▶ _Required work_:
Only the lines from the start of the data through the one containing "You are a computer-use agent. The height" belong in your answer; return them exactly.

[Stored data]

++++

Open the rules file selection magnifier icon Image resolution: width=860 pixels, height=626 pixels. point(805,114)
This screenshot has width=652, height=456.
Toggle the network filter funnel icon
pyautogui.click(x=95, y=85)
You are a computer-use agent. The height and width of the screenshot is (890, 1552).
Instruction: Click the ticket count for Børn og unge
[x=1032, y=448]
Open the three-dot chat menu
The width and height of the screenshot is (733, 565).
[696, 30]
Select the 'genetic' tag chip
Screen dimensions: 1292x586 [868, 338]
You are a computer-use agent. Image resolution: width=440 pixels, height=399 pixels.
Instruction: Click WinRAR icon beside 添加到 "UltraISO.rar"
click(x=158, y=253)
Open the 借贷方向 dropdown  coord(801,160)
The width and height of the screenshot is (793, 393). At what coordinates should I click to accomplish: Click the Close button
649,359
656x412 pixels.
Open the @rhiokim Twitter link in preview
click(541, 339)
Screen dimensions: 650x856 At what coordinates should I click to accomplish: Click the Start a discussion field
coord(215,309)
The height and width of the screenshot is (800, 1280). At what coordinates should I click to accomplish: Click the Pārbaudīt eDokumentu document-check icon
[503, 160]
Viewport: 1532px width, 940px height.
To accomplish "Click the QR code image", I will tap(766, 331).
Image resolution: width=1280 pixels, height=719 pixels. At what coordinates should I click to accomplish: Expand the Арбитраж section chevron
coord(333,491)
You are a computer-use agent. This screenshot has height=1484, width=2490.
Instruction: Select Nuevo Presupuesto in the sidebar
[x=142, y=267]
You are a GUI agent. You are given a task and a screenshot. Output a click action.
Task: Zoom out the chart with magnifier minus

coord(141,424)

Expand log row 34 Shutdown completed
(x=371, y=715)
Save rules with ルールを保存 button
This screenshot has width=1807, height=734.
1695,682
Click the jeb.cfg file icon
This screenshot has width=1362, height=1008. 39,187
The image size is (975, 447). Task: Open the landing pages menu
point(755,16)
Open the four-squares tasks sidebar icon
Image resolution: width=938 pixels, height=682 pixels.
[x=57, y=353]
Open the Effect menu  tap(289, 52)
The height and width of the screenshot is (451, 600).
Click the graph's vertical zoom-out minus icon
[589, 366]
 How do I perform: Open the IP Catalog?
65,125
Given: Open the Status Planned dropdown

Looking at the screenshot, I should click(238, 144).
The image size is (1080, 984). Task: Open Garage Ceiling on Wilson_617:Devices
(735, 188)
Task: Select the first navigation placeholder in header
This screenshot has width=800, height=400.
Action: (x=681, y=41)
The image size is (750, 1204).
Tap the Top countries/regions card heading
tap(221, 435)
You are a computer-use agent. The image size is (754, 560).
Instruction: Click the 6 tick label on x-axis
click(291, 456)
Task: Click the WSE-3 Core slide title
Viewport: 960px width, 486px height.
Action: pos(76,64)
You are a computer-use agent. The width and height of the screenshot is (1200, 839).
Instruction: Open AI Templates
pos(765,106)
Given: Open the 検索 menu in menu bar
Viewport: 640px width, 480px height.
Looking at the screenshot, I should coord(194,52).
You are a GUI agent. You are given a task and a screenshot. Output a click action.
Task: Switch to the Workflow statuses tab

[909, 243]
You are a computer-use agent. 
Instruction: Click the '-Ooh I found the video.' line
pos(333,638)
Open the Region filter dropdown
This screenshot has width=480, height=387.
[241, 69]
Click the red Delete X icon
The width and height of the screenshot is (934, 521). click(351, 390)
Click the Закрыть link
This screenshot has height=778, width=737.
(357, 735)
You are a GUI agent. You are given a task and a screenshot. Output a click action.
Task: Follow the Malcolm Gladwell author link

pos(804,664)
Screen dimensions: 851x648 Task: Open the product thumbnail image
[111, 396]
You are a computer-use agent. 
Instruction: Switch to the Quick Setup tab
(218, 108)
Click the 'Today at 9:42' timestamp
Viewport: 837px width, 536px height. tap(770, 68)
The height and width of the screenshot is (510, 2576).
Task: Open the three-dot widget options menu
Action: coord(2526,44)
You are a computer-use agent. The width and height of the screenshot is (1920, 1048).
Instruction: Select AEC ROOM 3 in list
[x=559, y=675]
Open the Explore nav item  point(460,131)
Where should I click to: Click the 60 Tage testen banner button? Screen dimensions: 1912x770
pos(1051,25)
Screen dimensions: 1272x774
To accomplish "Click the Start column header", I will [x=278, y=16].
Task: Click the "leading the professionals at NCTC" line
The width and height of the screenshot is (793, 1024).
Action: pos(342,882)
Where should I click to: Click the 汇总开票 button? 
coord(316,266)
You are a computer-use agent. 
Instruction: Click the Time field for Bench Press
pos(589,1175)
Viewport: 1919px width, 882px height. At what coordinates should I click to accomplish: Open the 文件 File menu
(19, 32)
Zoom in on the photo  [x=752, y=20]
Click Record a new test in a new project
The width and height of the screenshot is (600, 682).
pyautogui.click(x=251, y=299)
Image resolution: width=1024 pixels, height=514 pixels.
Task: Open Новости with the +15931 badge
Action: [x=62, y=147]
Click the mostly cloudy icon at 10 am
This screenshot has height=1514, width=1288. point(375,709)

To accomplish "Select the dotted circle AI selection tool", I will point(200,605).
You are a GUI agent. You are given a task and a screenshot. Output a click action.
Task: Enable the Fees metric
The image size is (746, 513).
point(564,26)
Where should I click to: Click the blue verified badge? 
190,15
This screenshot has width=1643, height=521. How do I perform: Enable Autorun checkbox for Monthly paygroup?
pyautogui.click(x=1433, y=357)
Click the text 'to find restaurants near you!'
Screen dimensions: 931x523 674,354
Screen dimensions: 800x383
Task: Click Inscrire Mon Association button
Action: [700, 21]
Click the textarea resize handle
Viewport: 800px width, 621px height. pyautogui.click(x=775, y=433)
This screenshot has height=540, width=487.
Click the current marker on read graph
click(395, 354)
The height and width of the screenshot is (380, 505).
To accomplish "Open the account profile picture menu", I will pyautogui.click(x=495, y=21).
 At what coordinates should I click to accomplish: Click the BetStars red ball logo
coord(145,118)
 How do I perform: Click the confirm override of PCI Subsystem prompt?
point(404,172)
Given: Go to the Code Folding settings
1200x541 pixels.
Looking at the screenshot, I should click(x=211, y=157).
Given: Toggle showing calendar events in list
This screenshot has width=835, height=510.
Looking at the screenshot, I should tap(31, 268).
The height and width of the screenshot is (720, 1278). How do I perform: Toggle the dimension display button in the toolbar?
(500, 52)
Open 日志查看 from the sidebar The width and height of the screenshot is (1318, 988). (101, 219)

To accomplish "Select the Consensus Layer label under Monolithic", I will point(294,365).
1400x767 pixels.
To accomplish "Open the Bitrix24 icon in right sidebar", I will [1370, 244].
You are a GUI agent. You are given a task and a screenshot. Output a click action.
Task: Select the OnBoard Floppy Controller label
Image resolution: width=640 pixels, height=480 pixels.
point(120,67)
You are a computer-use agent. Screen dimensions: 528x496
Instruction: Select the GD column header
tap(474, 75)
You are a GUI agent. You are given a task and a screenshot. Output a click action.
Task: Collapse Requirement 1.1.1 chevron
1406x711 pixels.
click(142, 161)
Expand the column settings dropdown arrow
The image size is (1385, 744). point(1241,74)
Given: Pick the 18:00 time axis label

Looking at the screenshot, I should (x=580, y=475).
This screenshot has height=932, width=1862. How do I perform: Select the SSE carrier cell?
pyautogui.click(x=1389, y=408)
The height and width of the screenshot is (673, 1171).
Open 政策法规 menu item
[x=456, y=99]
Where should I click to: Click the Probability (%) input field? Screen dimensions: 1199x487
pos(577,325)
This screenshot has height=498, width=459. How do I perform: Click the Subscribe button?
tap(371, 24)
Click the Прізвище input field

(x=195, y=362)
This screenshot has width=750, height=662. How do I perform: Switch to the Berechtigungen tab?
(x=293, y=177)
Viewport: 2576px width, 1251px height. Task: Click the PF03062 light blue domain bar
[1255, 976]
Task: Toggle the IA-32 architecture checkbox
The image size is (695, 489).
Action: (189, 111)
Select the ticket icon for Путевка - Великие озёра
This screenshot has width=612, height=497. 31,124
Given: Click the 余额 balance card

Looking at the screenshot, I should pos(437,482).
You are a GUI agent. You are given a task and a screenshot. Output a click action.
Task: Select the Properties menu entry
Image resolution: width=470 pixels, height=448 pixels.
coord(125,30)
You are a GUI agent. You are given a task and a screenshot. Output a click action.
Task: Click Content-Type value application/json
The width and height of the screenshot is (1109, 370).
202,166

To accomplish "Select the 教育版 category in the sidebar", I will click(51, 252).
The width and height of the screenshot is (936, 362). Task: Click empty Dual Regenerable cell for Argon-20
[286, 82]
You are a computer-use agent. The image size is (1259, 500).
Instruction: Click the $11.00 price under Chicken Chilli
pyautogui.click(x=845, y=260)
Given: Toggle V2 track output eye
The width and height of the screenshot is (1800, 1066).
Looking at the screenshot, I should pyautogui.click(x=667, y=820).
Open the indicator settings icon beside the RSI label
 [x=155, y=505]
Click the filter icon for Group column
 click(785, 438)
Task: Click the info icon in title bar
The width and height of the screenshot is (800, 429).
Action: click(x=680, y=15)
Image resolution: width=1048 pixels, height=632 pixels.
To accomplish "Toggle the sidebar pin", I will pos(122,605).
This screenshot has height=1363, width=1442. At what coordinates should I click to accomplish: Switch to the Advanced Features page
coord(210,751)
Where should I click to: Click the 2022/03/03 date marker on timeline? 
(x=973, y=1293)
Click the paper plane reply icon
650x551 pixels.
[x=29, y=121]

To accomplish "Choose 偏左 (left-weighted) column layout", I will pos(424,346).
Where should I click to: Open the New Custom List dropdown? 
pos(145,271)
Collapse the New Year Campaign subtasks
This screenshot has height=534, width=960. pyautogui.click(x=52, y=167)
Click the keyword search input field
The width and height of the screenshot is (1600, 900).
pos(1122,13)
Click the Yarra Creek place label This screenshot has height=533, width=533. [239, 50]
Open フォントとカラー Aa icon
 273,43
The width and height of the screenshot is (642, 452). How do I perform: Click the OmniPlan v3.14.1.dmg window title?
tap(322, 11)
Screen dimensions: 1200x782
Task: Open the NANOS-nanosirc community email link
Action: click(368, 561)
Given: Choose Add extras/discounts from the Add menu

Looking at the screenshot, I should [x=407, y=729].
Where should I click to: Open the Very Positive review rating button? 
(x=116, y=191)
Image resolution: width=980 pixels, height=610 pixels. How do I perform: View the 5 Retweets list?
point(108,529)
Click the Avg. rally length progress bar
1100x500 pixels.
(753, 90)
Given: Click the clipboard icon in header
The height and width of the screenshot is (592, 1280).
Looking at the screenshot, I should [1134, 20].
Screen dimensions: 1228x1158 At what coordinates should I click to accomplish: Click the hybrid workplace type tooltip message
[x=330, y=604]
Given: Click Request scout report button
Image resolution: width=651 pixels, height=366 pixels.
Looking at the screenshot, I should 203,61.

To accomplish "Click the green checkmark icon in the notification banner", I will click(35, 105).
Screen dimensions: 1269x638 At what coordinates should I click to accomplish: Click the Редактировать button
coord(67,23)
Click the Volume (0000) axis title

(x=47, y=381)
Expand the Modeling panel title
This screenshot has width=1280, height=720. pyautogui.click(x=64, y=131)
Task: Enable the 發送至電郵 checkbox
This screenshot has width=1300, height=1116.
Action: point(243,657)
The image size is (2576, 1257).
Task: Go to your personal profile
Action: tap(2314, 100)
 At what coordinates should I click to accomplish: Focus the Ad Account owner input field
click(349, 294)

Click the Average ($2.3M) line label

++++

▶ _Output_:
Open the rules file selection magnifier icon Image resolution: width=860 pixels, height=626 pixels. point(805,114)
This screenshot has width=652, height=456.
Toggle the network filter funnel icon
pyautogui.click(x=95, y=85)
You are a computer-use agent. The height and width of the screenshot is (890, 1552).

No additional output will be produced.